===== Input =====

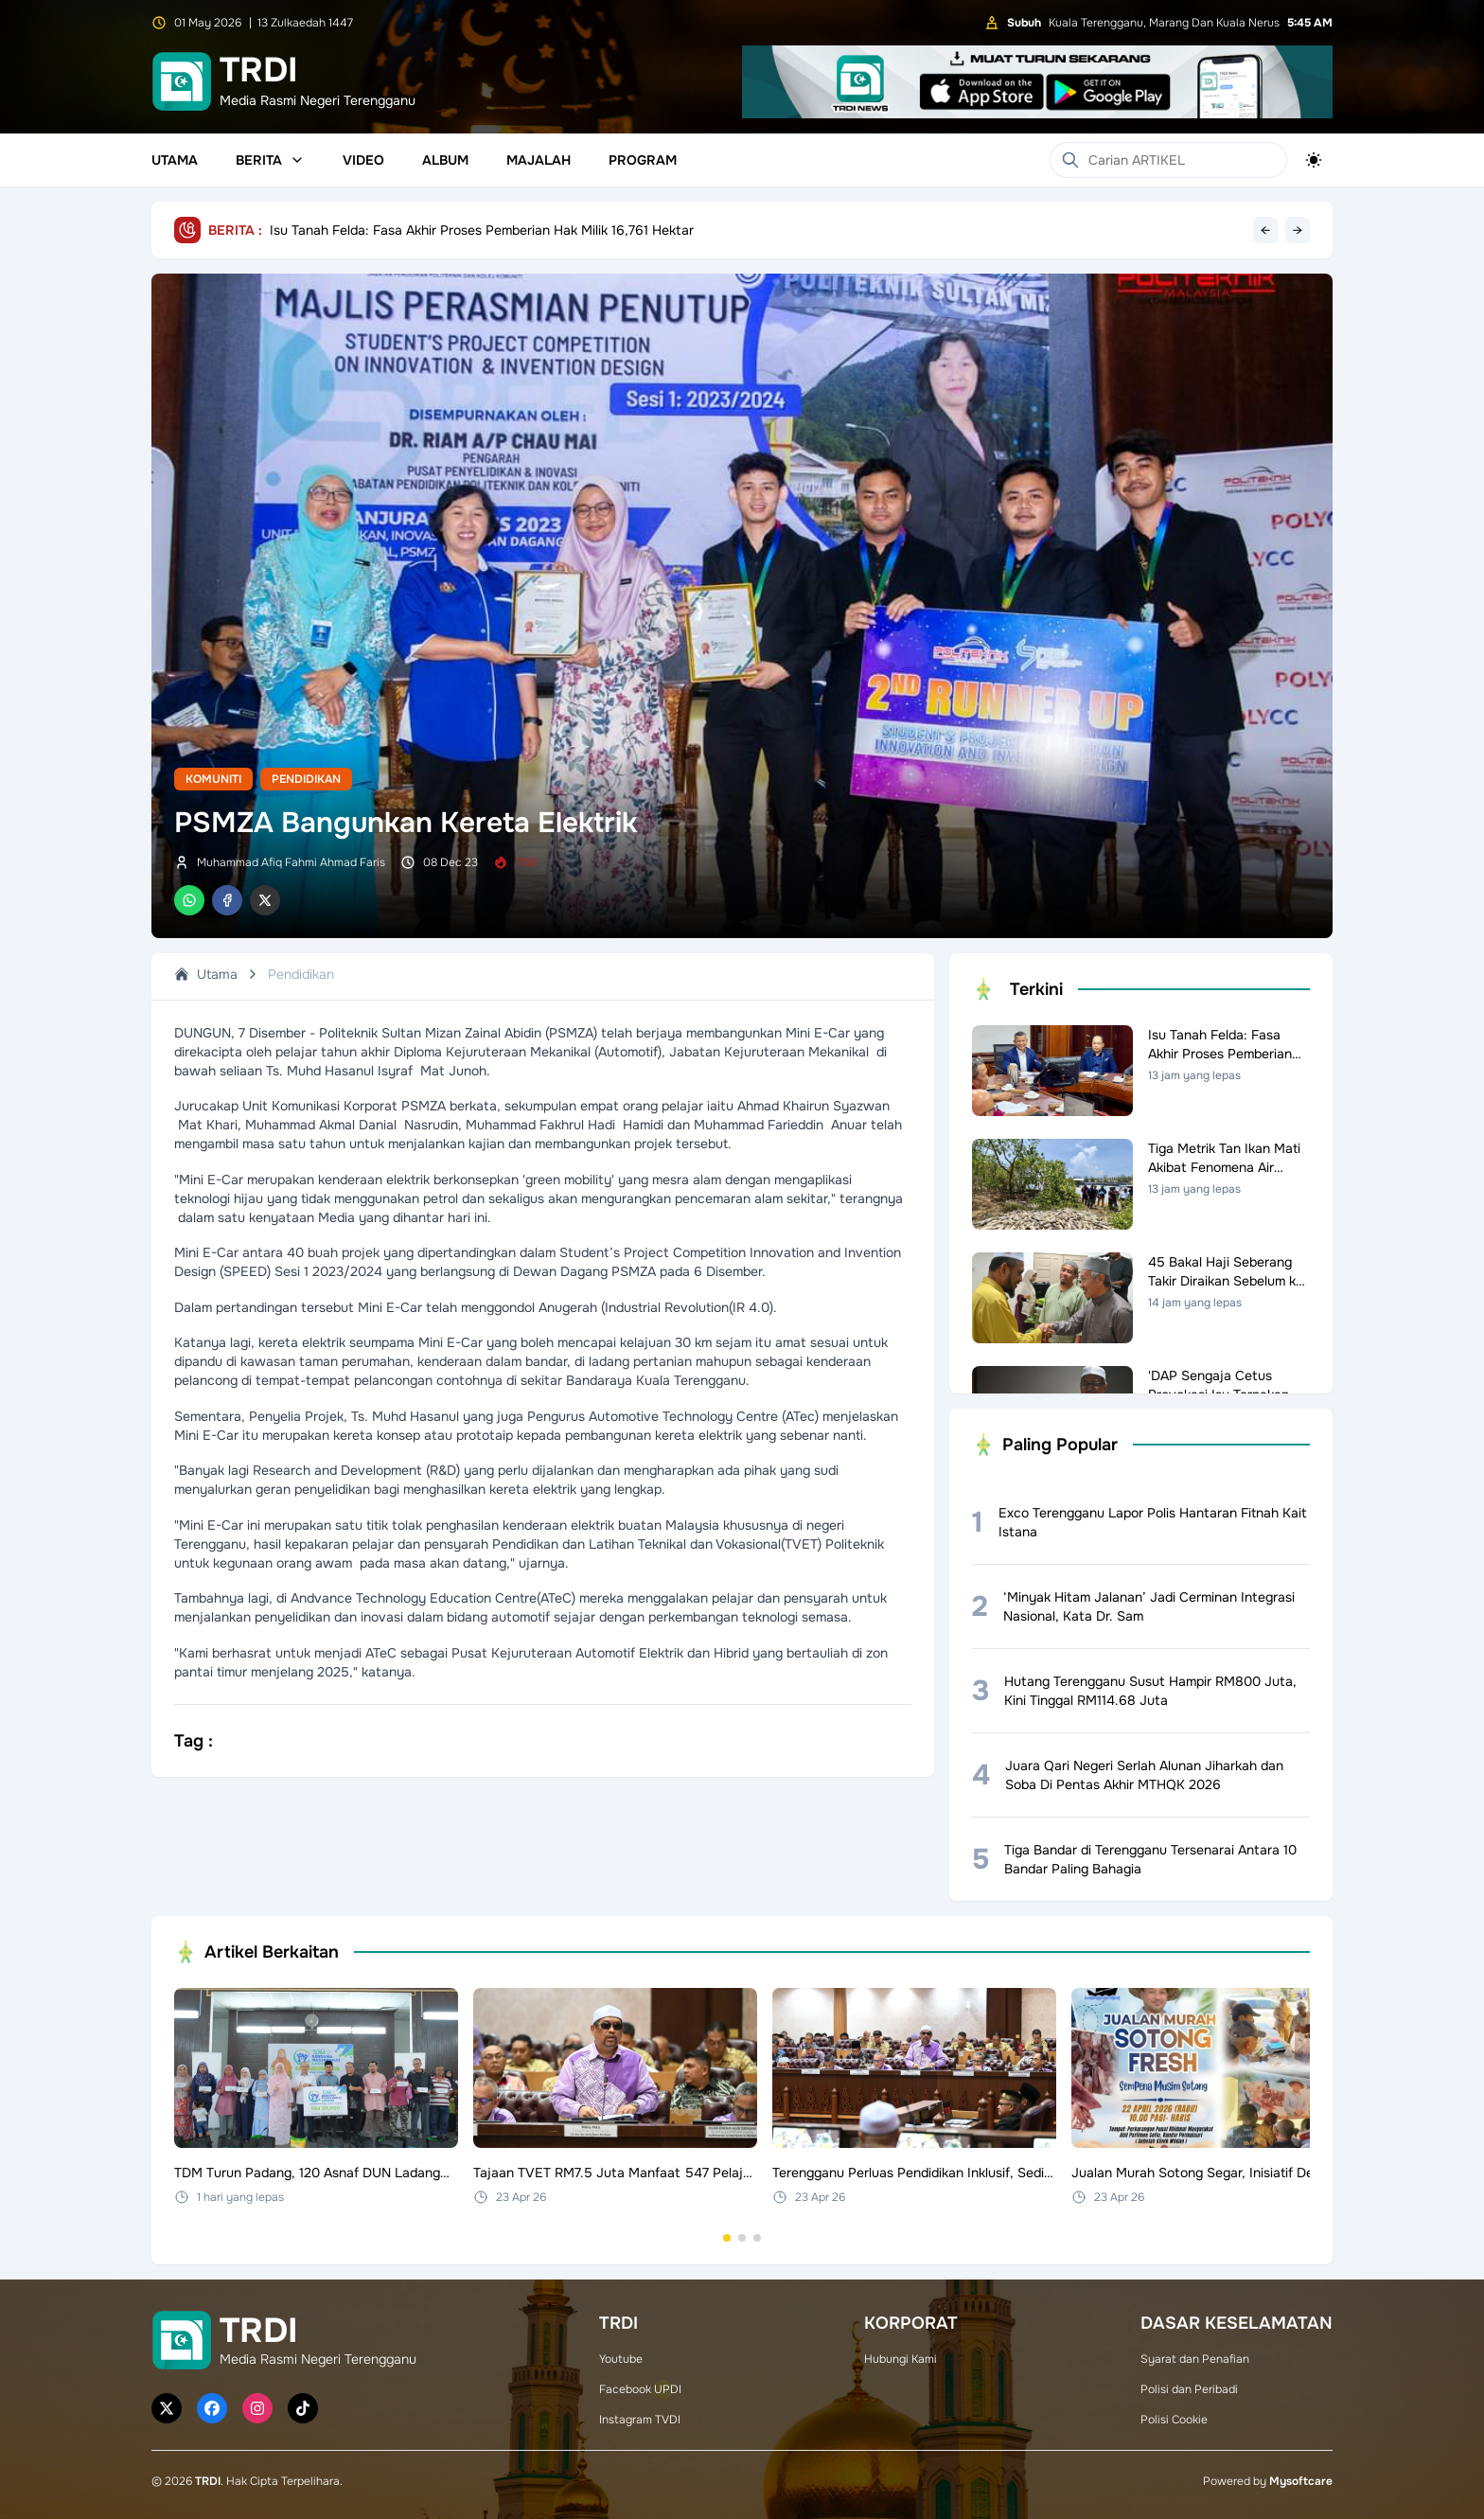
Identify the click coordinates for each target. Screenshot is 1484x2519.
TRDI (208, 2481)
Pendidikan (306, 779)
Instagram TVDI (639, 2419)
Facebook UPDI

=====

- Exercise objective -
Please turn the data above into a numbered list with one line per item, skipping blank lines and leaving out the pictures.

- Complete response -
1. Identify the click coordinates for each target. Screenshot is 1484x2519.
2. TRDI (208, 2481)
3. Pendidikan (306, 779)
4. Instagram TVDI (639, 2419)
5. Facebook UPDI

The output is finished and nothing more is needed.